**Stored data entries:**
____________________
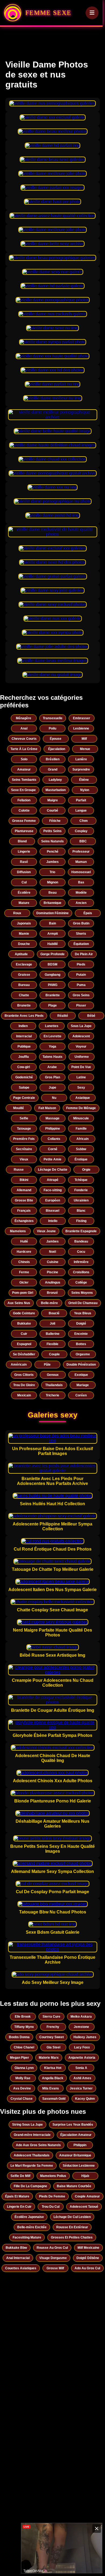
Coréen (81, 1395)
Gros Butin (81, 923)
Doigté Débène (87, 2258)
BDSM (52, 964)
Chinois (24, 1262)
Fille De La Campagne (30, 2186)
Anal (23, 728)
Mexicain (24, 1395)
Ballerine (53, 1334)
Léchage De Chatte (52, 1169)
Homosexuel (81, 872)
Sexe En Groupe (23, 790)
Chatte (24, 995)
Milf (84, 739)
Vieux (24, 1159)
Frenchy (53, 2027)
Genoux (53, 1375)
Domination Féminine (52, 913)
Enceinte (81, 1334)
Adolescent (81, 1036)
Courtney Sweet (51, 2037)
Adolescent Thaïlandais (32, 2155)
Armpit (52, 934)
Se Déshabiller (24, 1354)
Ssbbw (81, 1149)
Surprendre (81, 769)
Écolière (24, 892)
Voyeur (81, 1046)
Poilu (52, 728)
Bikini (24, 1180)
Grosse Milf (55, 2268)
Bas (81, 882)
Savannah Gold (53, 2099)
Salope (24, 1087)
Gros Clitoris (24, 1375)
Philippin (80, 2145)
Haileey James (85, 2037)
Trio (52, 872)
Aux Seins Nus (19, 1303)
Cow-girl (23, 1067)
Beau (52, 892)
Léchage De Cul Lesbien (72, 2217)
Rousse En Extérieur (72, 2227)
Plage (52, 1005)
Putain (81, 975)
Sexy (81, 1087)
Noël (52, 1252)
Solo (24, 759)
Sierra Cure (51, 2016)
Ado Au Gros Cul (87, 2268)
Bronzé (52, 1293)
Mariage (82, 1385)
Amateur (24, 769)
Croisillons (81, 1272)
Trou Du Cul (51, 2207)
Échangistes (24, 1221)
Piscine (52, 1272)
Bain (52, 923)
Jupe (52, 1087)
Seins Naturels (52, 841)
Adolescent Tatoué (84, 2207)
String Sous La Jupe (27, 2124)
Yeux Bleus (82, 1313)
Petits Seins (52, 831)
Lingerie (24, 851)
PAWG (52, 985)
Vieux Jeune (46, 1231)
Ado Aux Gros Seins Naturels (38, 2145)
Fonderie (81, 1190)
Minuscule (81, 1118)
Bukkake (24, 1323)
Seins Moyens (82, 1293)
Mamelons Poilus (53, 2176)
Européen (52, 1200)
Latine (81, 1077)
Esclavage (24, 964)
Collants (54, 1139)
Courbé (52, 810)
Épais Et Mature (17, 2196)
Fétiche (55, 821)
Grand (52, 769)
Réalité (62, 1016)
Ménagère (23, 718)
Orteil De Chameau (82, 1303)
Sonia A (81, 2068)
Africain (82, 1139)
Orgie (86, 1169)
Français (24, 1211)
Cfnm (83, 821)
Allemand (24, 1190)
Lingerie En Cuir (19, 2207)
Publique (24, 1046)
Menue (85, 749)
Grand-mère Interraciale (32, 2135)
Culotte (24, 810)
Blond (22, 841)
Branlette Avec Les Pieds (24, 1016)
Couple (54, 1354)
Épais (87, 913)
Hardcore (24, 1252)
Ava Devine (22, 2088)
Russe (19, 1169)
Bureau (24, 985)
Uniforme (82, 1057)
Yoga (52, 1046)
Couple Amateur (87, 2196)
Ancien (81, 903)
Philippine (52, 1128)
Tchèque (81, 1180)
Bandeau (81, 1241)
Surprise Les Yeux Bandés (72, 2124)
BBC (83, 841)
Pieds (81, 964)
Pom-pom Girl (22, 1293)
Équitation (81, 944)
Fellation (24, 800)
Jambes (52, 862)
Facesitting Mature (27, 2237)
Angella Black (52, 2078)
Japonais (24, 923)
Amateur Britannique (75, 2155)
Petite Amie (52, 1159)
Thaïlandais (54, 1385)
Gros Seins (81, 995)
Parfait (81, 800)
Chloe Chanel (24, 2047)
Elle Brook (23, 2016)
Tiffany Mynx (24, 2027)
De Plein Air (84, 954)
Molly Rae (22, 2078)
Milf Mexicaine (88, 2248)
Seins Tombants (24, 780)
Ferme (24, 1272)
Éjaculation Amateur (76, 2135)
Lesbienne (81, 728)
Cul (24, 882)
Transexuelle (52, 718)
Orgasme (83, 1354)
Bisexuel (52, 1211)
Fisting (81, 1221)
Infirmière (81, 1262)
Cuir (24, 1334)
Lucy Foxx (82, 2047)
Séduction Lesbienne (79, 2166)
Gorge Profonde (52, 954)
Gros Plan (52, 1077)
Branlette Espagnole (81, 1231)
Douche (24, 944)
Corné (52, 1149)
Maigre (52, 800)
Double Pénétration (81, 1364)
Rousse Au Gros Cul (52, 2248)
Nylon (84, 790)
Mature (24, 903)
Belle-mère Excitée (32, 2227)
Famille (81, 1128)
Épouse (55, 739)
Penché (52, 851)
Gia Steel (53, 2047)
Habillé (52, 944)
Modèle (81, 892)
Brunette (24, 1005)
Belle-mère (49, 1303)
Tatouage (24, 1128)
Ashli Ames (82, 2078)
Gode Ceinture (24, 1313)
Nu (54, 1098)
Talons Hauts (52, 1057)
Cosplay (81, 831)
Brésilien (53, 759)
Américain (19, 1364)
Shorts (81, 934)
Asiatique (82, 1098)
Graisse (24, 975)
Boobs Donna (19, 2037)
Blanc (81, 1211)
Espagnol (24, 1344)
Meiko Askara (81, 2016)
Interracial (24, 1036)
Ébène (84, 780)
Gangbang (52, 975)
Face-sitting (53, 1190)
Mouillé (18, 1108)
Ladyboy (55, 780)
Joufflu (23, 1057)
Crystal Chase (21, 2099)
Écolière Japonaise (29, 2217)
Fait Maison (47, 1108)
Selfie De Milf (20, 2176)
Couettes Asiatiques (20, 2268)
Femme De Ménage (81, 1108)
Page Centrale (24, 1098)
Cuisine (52, 1262)
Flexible (52, 1344)
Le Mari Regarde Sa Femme (31, 2166)
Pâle (47, 1364)
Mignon (52, 882)
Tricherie (52, 1395)
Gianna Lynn (24, 2068)
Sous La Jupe (81, 1026)
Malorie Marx (49, 2058)
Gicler (24, 1282)
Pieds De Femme (52, 2196)
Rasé (24, 862)
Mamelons (18, 1231)
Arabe (52, 1067)
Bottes (81, 1344)
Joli (52, 1323)
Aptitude (21, 954)
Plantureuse (24, 831)
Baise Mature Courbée (74, 2186)
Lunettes (51, 1026)
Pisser (81, 1005)
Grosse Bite (24, 1200)
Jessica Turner (81, 2088)
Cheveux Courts (24, 739)
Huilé (24, 1241)
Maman (81, 862)
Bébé (91, 1016)
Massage (53, 1118)
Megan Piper (19, 2058)
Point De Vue (81, 1067)
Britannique (52, 903)
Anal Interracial (18, 2258)
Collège (81, 1282)
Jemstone (81, 2027)
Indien (23, 1026)
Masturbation (56, 790)
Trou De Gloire (24, 1385)
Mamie (24, 934)
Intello (52, 1221)
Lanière (81, 759)
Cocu (81, 1252)
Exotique (81, 1375)
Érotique (81, 1159)
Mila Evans (50, 2088)
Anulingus (52, 1282)
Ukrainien (81, 1200)
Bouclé (54, 1313)
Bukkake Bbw (16, 2248)
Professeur (81, 851)
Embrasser (81, 718)
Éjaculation (56, 749)
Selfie (24, 1118)
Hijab (85, 2176)
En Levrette (52, 1036)
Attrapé (52, 1180)
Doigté (81, 1323)
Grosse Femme (24, 821)
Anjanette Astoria (81, 2058)
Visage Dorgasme (53, 2258)
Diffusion (24, 872)
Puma (81, 985)
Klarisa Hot (52, 2068)
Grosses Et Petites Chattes (72, 2237)
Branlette (53, 995)
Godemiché (24, 1077)
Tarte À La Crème (23, 749)
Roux (17, 913)
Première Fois (24, 1139)
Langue (81, 810)
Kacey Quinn (85, 2099)
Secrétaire (24, 1149)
____________________
**WHAT NEEDS TO BE DONE:**
From the data, report how many lines hold "Seins", leaving out any other words.

**SOLUTION TO THE PROBLEM:**
7